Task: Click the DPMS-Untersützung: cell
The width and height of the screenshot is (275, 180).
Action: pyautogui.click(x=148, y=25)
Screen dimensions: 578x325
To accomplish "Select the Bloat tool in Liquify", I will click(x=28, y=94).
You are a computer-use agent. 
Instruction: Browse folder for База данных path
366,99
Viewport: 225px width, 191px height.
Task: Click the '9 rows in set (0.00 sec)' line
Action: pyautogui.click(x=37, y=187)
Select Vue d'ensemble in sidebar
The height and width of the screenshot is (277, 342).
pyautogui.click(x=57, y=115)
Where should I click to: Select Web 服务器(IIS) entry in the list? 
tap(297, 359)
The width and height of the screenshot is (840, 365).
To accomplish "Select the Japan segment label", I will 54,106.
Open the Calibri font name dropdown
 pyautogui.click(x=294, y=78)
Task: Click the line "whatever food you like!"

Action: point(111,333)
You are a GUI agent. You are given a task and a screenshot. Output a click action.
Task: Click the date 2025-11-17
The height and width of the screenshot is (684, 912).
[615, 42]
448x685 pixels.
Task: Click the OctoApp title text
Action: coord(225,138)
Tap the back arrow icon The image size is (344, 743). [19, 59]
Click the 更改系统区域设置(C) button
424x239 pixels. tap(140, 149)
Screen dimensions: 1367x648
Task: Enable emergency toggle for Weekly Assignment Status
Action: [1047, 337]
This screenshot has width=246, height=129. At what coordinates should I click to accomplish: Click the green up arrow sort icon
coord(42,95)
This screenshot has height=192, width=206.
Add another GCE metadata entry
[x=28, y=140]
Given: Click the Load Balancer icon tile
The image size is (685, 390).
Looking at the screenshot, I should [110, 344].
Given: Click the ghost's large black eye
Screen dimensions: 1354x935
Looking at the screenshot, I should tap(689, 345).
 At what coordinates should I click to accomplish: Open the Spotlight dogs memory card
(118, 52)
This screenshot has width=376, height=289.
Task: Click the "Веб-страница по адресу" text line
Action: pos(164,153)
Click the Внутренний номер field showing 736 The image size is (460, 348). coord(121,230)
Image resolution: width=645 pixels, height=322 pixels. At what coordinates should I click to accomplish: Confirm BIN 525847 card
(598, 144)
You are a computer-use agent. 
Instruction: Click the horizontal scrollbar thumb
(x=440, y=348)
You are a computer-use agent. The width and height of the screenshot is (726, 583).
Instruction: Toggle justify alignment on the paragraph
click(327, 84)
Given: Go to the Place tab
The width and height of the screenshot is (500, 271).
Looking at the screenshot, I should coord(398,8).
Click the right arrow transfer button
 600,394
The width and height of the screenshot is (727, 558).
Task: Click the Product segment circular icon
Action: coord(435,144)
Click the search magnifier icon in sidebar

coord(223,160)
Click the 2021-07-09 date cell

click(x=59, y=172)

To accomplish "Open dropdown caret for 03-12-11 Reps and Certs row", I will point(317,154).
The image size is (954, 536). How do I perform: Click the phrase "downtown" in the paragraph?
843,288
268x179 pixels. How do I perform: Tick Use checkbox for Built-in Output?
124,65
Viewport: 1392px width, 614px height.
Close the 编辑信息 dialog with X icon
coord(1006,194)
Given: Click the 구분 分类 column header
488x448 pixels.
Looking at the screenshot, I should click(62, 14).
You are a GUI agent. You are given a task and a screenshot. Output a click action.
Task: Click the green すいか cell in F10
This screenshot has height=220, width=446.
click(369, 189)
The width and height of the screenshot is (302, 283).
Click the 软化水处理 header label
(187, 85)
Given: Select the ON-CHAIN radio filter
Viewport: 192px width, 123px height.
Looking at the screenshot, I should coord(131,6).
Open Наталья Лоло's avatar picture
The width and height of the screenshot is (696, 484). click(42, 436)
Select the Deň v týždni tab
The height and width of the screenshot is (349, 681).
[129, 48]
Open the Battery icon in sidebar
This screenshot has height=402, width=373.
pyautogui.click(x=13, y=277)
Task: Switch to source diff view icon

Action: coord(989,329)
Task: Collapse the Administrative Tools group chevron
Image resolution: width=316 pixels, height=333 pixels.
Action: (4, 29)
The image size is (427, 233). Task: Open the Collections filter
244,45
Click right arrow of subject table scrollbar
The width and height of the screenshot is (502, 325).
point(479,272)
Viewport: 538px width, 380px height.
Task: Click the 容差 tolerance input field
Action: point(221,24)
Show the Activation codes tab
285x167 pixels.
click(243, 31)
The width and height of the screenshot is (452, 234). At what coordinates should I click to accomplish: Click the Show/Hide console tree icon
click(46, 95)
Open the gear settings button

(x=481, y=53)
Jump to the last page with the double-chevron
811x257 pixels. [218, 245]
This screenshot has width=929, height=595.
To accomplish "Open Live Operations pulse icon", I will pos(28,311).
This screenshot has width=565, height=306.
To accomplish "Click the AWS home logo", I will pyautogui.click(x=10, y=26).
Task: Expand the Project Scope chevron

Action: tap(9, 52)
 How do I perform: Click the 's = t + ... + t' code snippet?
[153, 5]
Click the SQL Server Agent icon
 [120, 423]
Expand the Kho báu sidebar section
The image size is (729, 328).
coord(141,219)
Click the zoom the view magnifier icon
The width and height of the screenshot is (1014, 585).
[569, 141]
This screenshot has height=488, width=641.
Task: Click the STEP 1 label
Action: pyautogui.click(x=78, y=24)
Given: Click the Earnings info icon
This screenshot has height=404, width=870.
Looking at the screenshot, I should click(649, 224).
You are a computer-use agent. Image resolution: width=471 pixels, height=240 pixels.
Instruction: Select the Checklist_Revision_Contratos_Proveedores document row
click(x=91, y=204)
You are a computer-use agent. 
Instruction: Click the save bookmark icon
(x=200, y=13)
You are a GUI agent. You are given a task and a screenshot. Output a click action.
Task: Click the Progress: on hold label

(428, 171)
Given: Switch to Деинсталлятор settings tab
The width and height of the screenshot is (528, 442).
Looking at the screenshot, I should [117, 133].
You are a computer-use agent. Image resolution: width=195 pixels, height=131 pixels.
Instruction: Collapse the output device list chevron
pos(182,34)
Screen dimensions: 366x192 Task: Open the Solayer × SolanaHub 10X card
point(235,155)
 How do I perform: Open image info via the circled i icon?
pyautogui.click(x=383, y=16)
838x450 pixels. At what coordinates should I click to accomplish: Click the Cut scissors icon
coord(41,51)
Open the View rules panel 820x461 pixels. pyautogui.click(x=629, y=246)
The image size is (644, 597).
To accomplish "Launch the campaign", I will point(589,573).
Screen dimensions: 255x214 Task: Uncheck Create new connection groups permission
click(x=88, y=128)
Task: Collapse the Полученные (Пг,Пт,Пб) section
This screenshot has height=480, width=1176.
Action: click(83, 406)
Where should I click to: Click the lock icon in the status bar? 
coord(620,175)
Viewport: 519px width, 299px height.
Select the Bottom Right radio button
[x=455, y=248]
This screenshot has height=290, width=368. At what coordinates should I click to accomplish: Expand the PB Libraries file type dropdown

▶ [Exercise objective]
Return the material above in full, exactly as written.

▶ [Output below]
Task: Click the DPMS-Untersützung: cell
The width and height of the screenshot is (275, 180).
Action: pyautogui.click(x=148, y=25)
Screen dimensions: 578x325
To accomplish "Select the Bloat tool in Liquify", I will click(x=28, y=94).
You are a computer-use agent. 
Instruction: Browse folder for База данных path
366,99
Viewport: 225px width, 191px height.
Task: Click the '9 rows in set (0.00 sec)' line
Action: pyautogui.click(x=37, y=187)
Select Vue d'ensemble in sidebar
The height and width of the screenshot is (277, 342).
pyautogui.click(x=57, y=115)
Where should I click to: Select Web 服务器(IIS) entry in the list? 
tap(297, 359)
The width and height of the screenshot is (840, 365).
To accomplish "Select the Japan segment label", I will 54,106.
Open the Calibri font name dropdown
 pyautogui.click(x=294, y=78)
Task: Click the line "whatever food you like!"

Action: point(111,333)
You are a GUI agent. You are given a task and a screenshot. Output a click action.
Task: Click the date 2025-11-17
The height and width of the screenshot is (684, 912).
[615, 42]
448x685 pixels.
Task: Click the OctoApp title text
Action: coord(225,138)
Tap the back arrow icon The image size is (344, 743). [19, 59]
Click the 更改系统区域设置(C) button
424x239 pixels. tap(140, 149)
Screen dimensions: 1367x648
Task: Enable emergency toggle for Weekly Assignment Status
Action: [1047, 337]
This screenshot has width=246, height=129. At what coordinates should I click to accomplish: Click the green up arrow sort icon
coord(42,95)
This screenshot has height=192, width=206.
Add another GCE metadata entry
[x=28, y=140]
Given: Click the Load Balancer icon tile
The image size is (685, 390).
Looking at the screenshot, I should [110, 344].
Given: Click the ghost's large black eye
Screen dimensions: 1354x935
Looking at the screenshot, I should tap(689, 345).
 At what coordinates should I click to accomplish: Open the Spotlight dogs memory card
(118, 52)
This screenshot has width=376, height=289.
Task: Click the "Веб-страница по адресу" text line
Action: pos(164,153)
Click the Внутренний номер field showing 736 The image size is (460, 348). coord(121,230)
Image resolution: width=645 pixels, height=322 pixels. At what coordinates should I click to accomplish: Confirm BIN 525847 card
(598, 144)
You are a computer-use agent. 
Instruction: Click the horizontal scrollbar thumb
(x=440, y=348)
You are a computer-use agent. The width and height of the screenshot is (726, 583).
Instruction: Toggle justify alignment on the paragraph
click(327, 84)
Given: Go to the Place tab
The width and height of the screenshot is (500, 271).
Looking at the screenshot, I should coord(398,8).
Click the right arrow transfer button
 600,394
The width and height of the screenshot is (727, 558).
Task: Click the Product segment circular icon
Action: coord(435,144)
Click the search magnifier icon in sidebar

coord(223,160)
Click the 2021-07-09 date cell

click(x=59, y=172)

To accomplish "Open dropdown caret for 03-12-11 Reps and Certs row", I will point(317,154).
The image size is (954, 536). How do I perform: Click the phrase "downtown" in the paragraph?
843,288
268x179 pixels. How do I perform: Tick Use checkbox for Built-in Output?
124,65
Viewport: 1392px width, 614px height.
Close the 编辑信息 dialog with X icon
coord(1006,194)
Given: Click the 구분 分类 column header
488x448 pixels.
Looking at the screenshot, I should click(62, 14).
You are a GUI agent. You are given a task and a screenshot. Output a click action.
Task: Click the green すいか cell in F10
This screenshot has height=220, width=446.
click(369, 189)
The width and height of the screenshot is (302, 283).
Click the 软化水处理 header label
(187, 85)
Given: Select the ON-CHAIN radio filter
Viewport: 192px width, 123px height.
Looking at the screenshot, I should coord(131,6).
Open Наталья Лоло's avatar picture
The width and height of the screenshot is (696, 484). click(42, 436)
Select the Deň v týždni tab
The height and width of the screenshot is (349, 681).
[129, 48]
Open the Battery icon in sidebar
This screenshot has height=402, width=373.
pyautogui.click(x=13, y=277)
Task: Switch to source diff view icon

Action: coord(989,329)
Task: Collapse the Administrative Tools group chevron
Image resolution: width=316 pixels, height=333 pixels.
Action: (4, 29)
The image size is (427, 233). Task: Open the Collections filter
244,45
Click right arrow of subject table scrollbar
The width and height of the screenshot is (502, 325).
point(479,272)
Viewport: 538px width, 380px height.
Task: Click the 容差 tolerance input field
Action: point(221,24)
Show the Activation codes tab
285x167 pixels.
click(243, 31)
The width and height of the screenshot is (452, 234). At what coordinates should I click to accomplish: Click the Show/Hide console tree icon
click(46, 95)
Open the gear settings button

(x=481, y=53)
Jump to the last page with the double-chevron
811x257 pixels. [218, 245]
This screenshot has width=929, height=595.
To accomplish "Open Live Operations pulse icon", I will pos(28,311).
This screenshot has width=565, height=306.
To accomplish "Click the AWS home logo", I will pyautogui.click(x=10, y=26).
Task: Expand the Project Scope chevron

Action: tap(9, 52)
 How do I perform: Click the 's = t + ... + t' code snippet?
[153, 5]
Click the SQL Server Agent icon
 [120, 423]
Expand the Kho báu sidebar section
The image size is (729, 328).
coord(141,219)
Click the zoom the view magnifier icon
The width and height of the screenshot is (1014, 585).
[569, 141]
This screenshot has height=488, width=641.
Task: Click the STEP 1 label
Action: pyautogui.click(x=78, y=24)
Given: Click the Earnings info icon
This screenshot has height=404, width=870.
Looking at the screenshot, I should click(649, 224).
You are a computer-use agent. Image resolution: width=471 pixels, height=240 pixels.
Instruction: Select the Checklist_Revision_Contratos_Proveedores document row
click(x=91, y=204)
You are a computer-use agent. 
Instruction: Click the save bookmark icon
(x=200, y=13)
You are a GUI agent. You are given a task and a screenshot. Output a click action.
Task: Click the Progress: on hold label

(428, 171)
Given: Switch to Деинсталлятор settings tab
The width and height of the screenshot is (528, 442).
Looking at the screenshot, I should [117, 133].
You are a computer-use agent. Image resolution: width=195 pixels, height=131 pixels.
Instruction: Collapse the output device list chevron
pos(182,34)
Screen dimensions: 366x192 Task: Open the Solayer × SolanaHub 10X card
point(235,155)
 How do I perform: Open image info via the circled i icon?
pyautogui.click(x=383, y=16)
838x450 pixels. At what coordinates should I click to accomplish: Click the Cut scissors icon
coord(41,51)
Open the View rules panel 820x461 pixels. pyautogui.click(x=629, y=246)
The image size is (644, 597).
To accomplish "Launch the campaign", I will point(589,573).
Screen dimensions: 255x214 Task: Uncheck Create new connection groups permission
click(x=88, y=128)
Task: Collapse the Полученные (Пг,Пт,Пб) section
This screenshot has height=480, width=1176.
Action: click(83, 406)
Where should I click to: Click the lock icon in the status bar? 
coord(620,175)
Viewport: 519px width, 299px height.
Select the Bottom Right radio button
[x=455, y=248]
This screenshot has height=290, width=368. At what coordinates should I click to accomplish: Expand the PB Libraries file type dropdown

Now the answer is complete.